Yeah I have seen plenty of DO 920s hitting 4.5ghz as well with ease, so I know the 975 does just as well or a tiny bit better with the higher stock setting, better Stepping and 25x multi with 6.4gt/s, my ram a couple others have it friends of mine that run it at 2100mhz with ease, but could be an issue with ram, but I have not even began to try to really run it at 2000, I keep it underclocked 1333, or 1600 around there to eliminate the ram as the problem, but maybe it cant do that, but I havent heard that the gskill tridents are not good.  This comes from tweaktowns review of the exact ram I got.....Getting to 2000MHz and running the kit at the company's 9-9-9-24 setup was an absolute breeze. If you want a 2000MHz kit that isn't going to break the bank the G.Skill option we have here today is going to be a good choice.
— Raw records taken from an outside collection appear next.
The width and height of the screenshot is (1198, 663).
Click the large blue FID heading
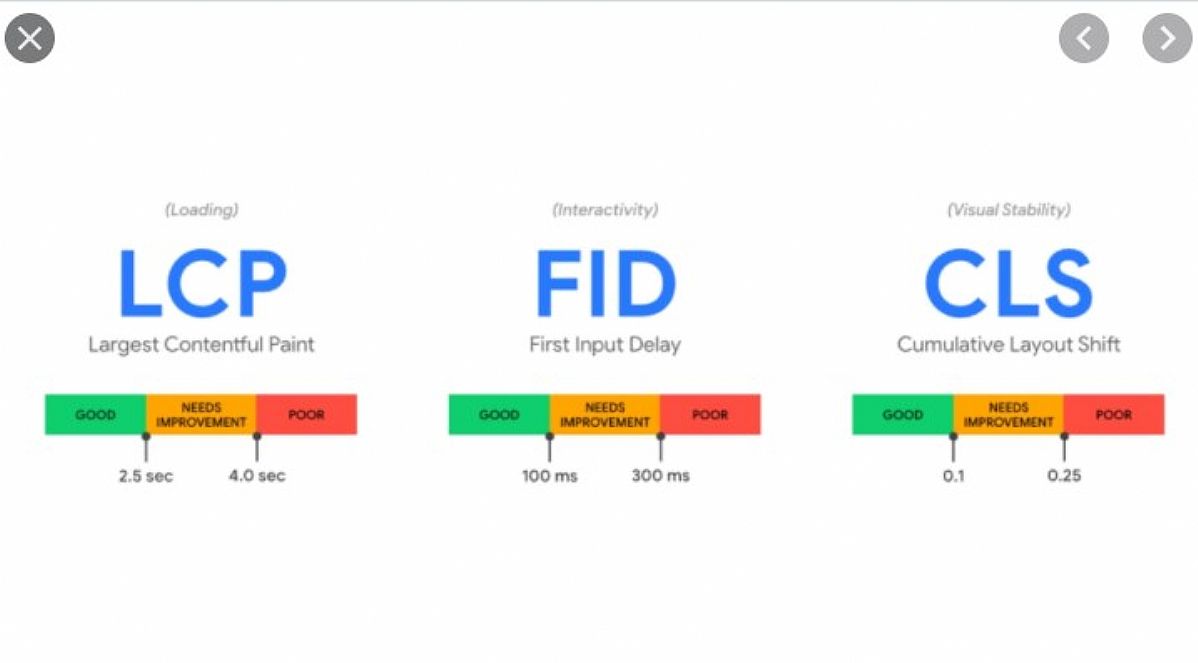[x=605, y=283]
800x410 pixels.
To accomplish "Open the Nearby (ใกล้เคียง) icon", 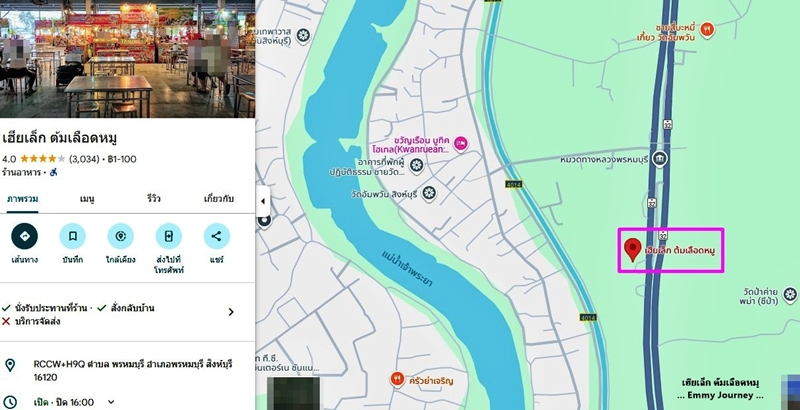I will click(120, 236).
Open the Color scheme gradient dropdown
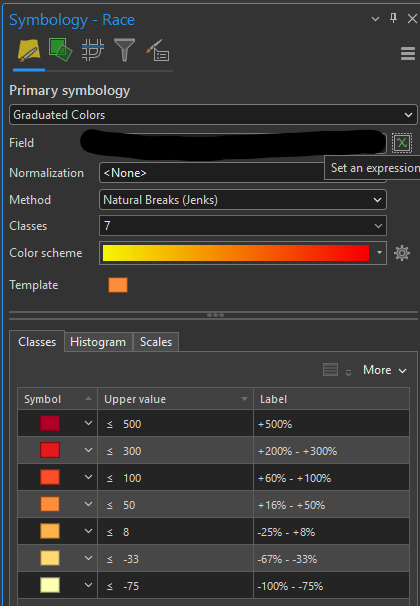Screen dimensions: 420x606 [x=243, y=253]
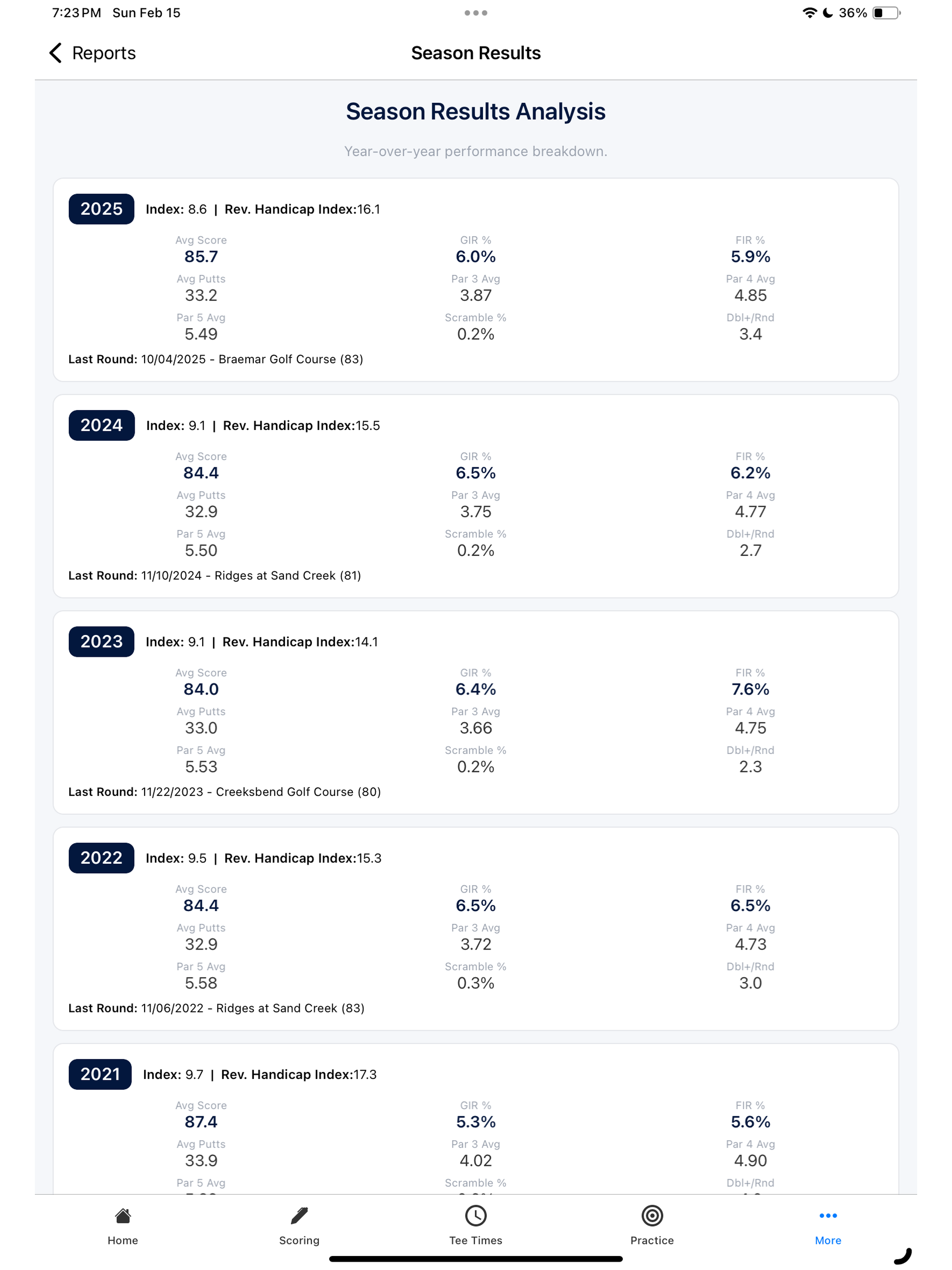Screen dimensions: 952x1270
Task: Select the 2024 season badge
Action: tap(102, 425)
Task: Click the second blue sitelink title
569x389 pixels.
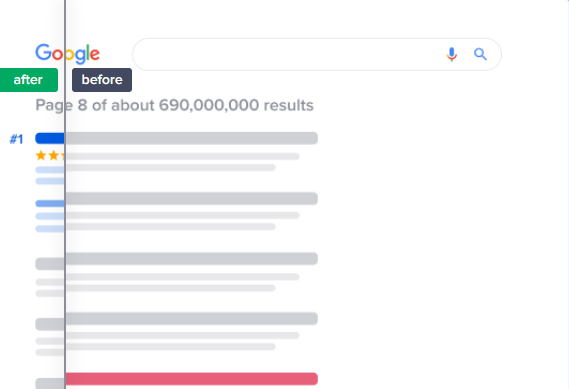Action: (x=50, y=204)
The other bonus, as we've mentioned, is the quality of heatsink the company has opted for...... THIS GSKILL TRIDENT ranked right there with corsair and patriots top line in performance and are built for the i7 architecture so I should be good there.
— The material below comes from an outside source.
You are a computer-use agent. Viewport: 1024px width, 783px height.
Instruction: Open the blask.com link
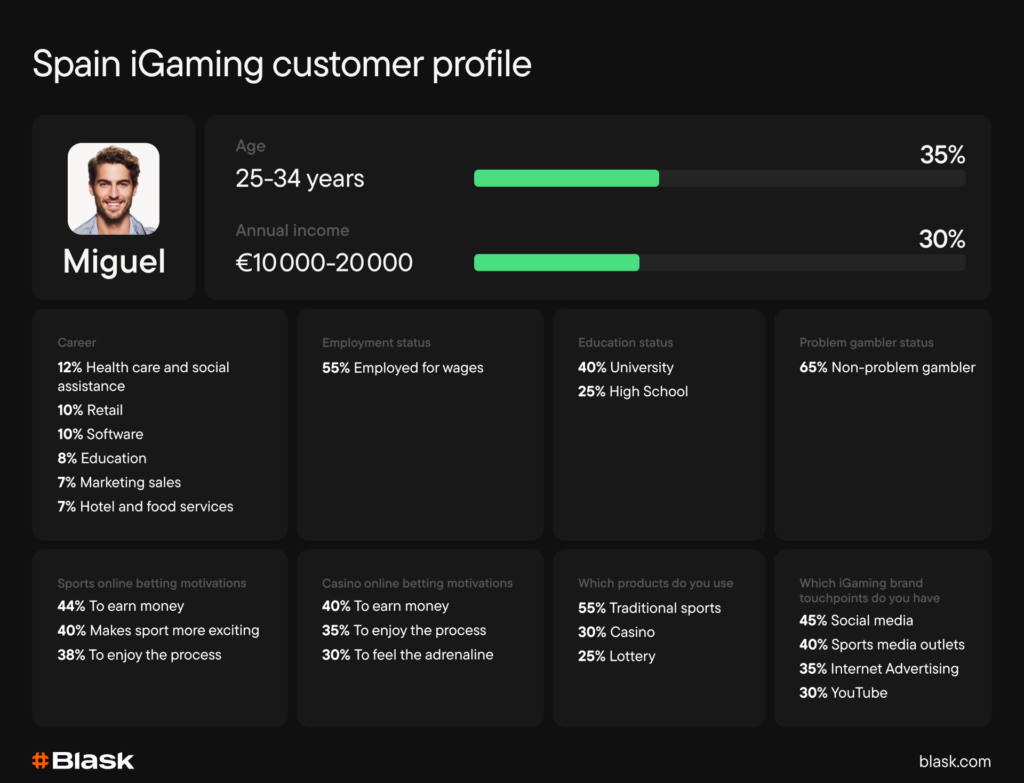coord(954,760)
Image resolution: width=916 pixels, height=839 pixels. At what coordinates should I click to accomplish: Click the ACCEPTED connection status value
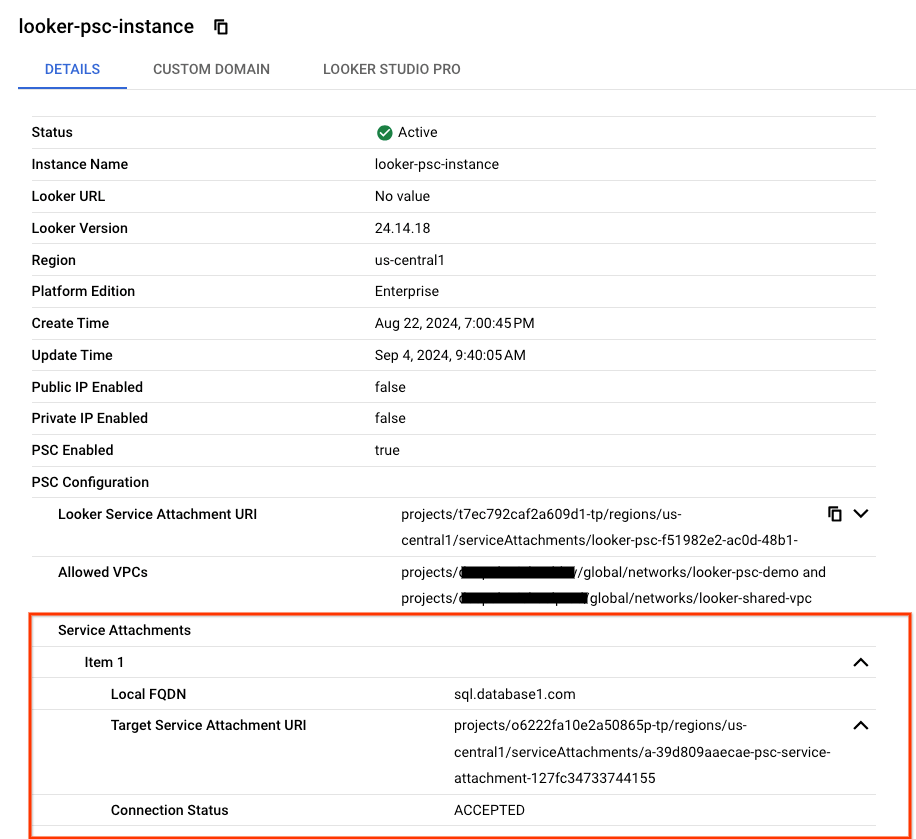click(x=489, y=810)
So Im pretty sure as I did research all my components, that the ram will at least run at the 9 9 9 24 at 2000mhz area, but im not even trying that yet, still underclocking it so it should be something else.


----------



## surfingerman (Jan 24, 2010)

hmm also, for me at least i can run 210 blck or 200 blck with ease.. but if i try 201 blck -209 blck it messes up, i dont know why???
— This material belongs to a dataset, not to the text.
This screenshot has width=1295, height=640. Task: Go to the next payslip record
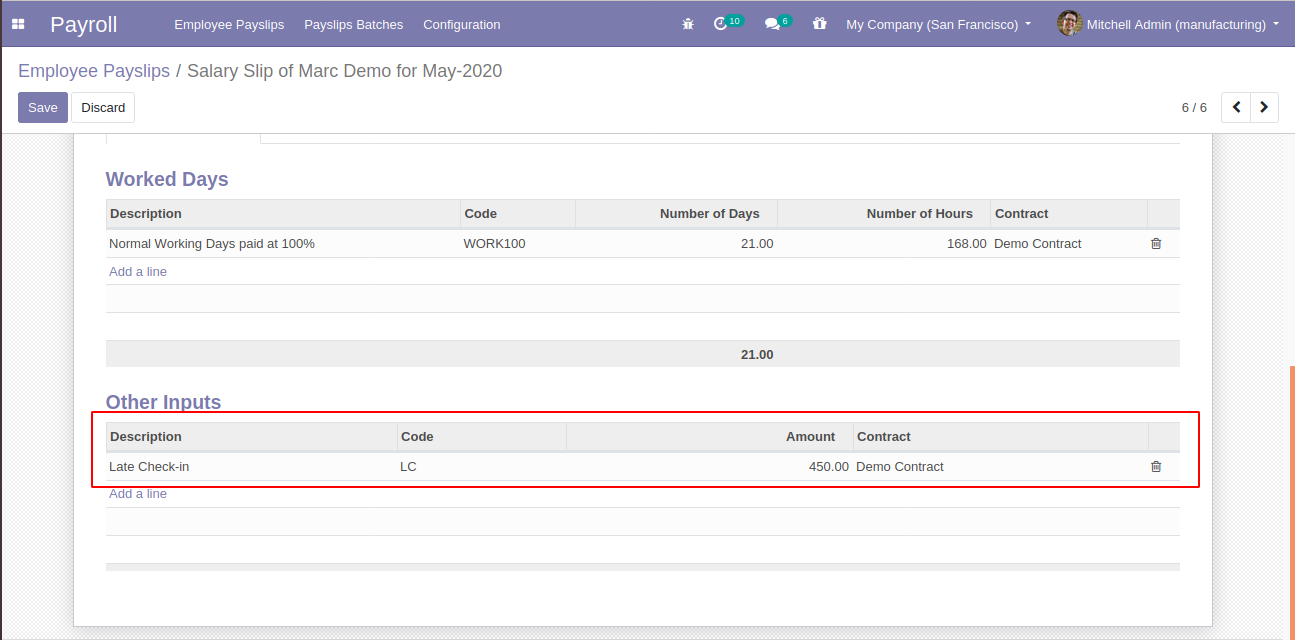tap(1265, 107)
 try even number blck numbers, also maybe part of your motherboard or ram is having trouble due to heat .. try setting up a 120mm fan blowing on the motherboard / ram.. worth a shot, i assume even though you watercooling you have good airflow through your case.. probably still very important,

i always go by new egg reviews.. i never trust site reviews and newegg only gave 60% 5 star reviews for that ram, not bad.. but not great either.. i wouldnt trust it but thats me.. if i were you id return that processor if at all possible and get an 920. id also return the ram and try something different as a last resort.., no point in having a 975 if you cant even get past 4.0..  heck for the price of that 975 you could almost get a 980

hmm even used 975's ar going for 700+ on ebay.. you may just want to cut your losses with this and go 920, tehn step up to a 980.. if you cant get it working


----------



## human_error (Jan 24, 2010)

I notice you're running an obsidian 800d - i've just got one for my rig and have found that the airflow for the motherboard area is awful with the stock setup - you need to really replace the 140mm fan blowing up out of the PSU area, and to replace and turn around the exhaust fan blowing out the back of the case, so it blows onto the motherboard (just try reversing the exhaust fan first, see if that helps at all). The stock cooling solution moves very little air and even with WCd cpu and graphics you'll still be wanting your motherboard to have some airflow to make sure you won't be overheating it. 

If it's not the airflow in your case then there is definately something not right - you've either very unlucky and got a bad chip or something else can't take the strain in your setup - even my c0 revision 920 can handle 4.1/4.2 at a shade under 1.4v so you should be doing a lot better. Oh and as fits and Paulieg have already said 1.55v will kill your chip - dont go over 1.4v.


----------



## Binge (Jan 24, 2010)

There is no problems with the 800D's lower 140mm fan.  I think your observation is splitting hairs.  The case is designed to have positive pressure if you keep the fans moving in the correct direction, and if you change it around the case will no longer have positive pressure.  That's positively heart breaking.


----------



## human_error (Jan 24, 2010)

Binge said:


> There is no problems with the 800D's lower 140mm fan.  I think your observation is splitting hairs.  The case is designed to have positive pressure if you keep the fans moving in the correct direction, and if you change it around the case will no longer have positive pressure.  That's positively heart breaking.



http://www.overclock3d.net/reviews/cases_cooling/corsair_obsidian_800d/6 and the video part http://www.youtube.com/watch?v=-9yMF6etqAw&feature=channel say that with the stock setup there is a pretty bad problem with temperature build-ups.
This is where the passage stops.